Specifically I have offered the concepts of acting and accounting processes as a lens to think through the sense making, sense giving, and sense reading processes that take place as people are engaged in sharing knowledge through technology such as groupware. I have indicated that what is represented on the screen is merely a snapshot, reflecting an author’s sense-making, giving, and reading abilities which are necessarily limited and inseparable from his or her own historical and social locations of practice. Furthermore, I have illustrated how the nature and extent of knowledge sharing is influenced by and influences each professional domain’s socio-political context. I have also drawn on the lessons from the literature, the case, and the conceptual framework to consider how and if these issues may differ with regard to E2.0 technology.

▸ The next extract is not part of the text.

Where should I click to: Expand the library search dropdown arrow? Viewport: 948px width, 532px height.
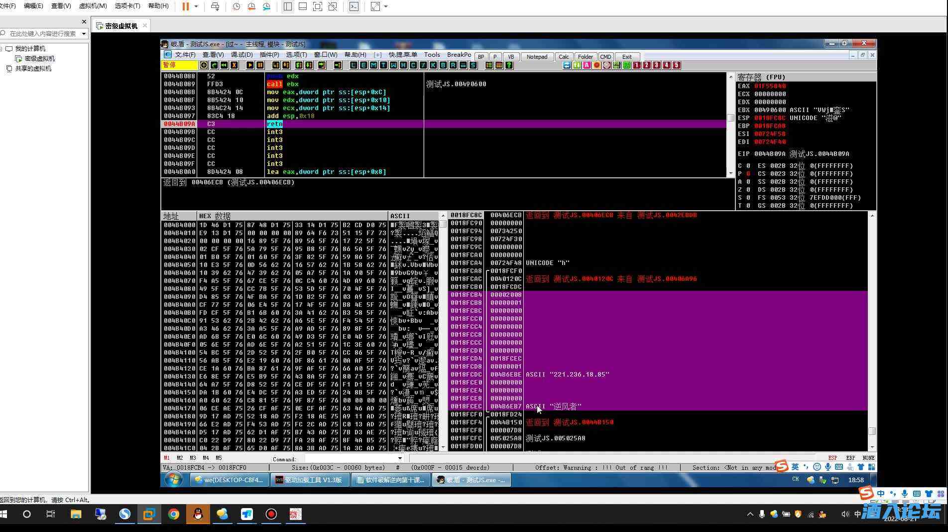point(84,33)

Overall, I suggest that there are three important priorities for future research on the role of IT in knowledge management initiatives to consider. First, to examine sense-making, giving, and reading activities so as to better understand the activating and acting processes that take place as people make use of IT when working across diverse professional domains. Second, I suggest that future studies should also address how the use of ITs maintain or change the political and normative context, and what implications for knowledge working arise. Finally, I would suggest that future studies could contribute to considering how these lessons can be understood in the context of the development of new information technologies such as E2.0.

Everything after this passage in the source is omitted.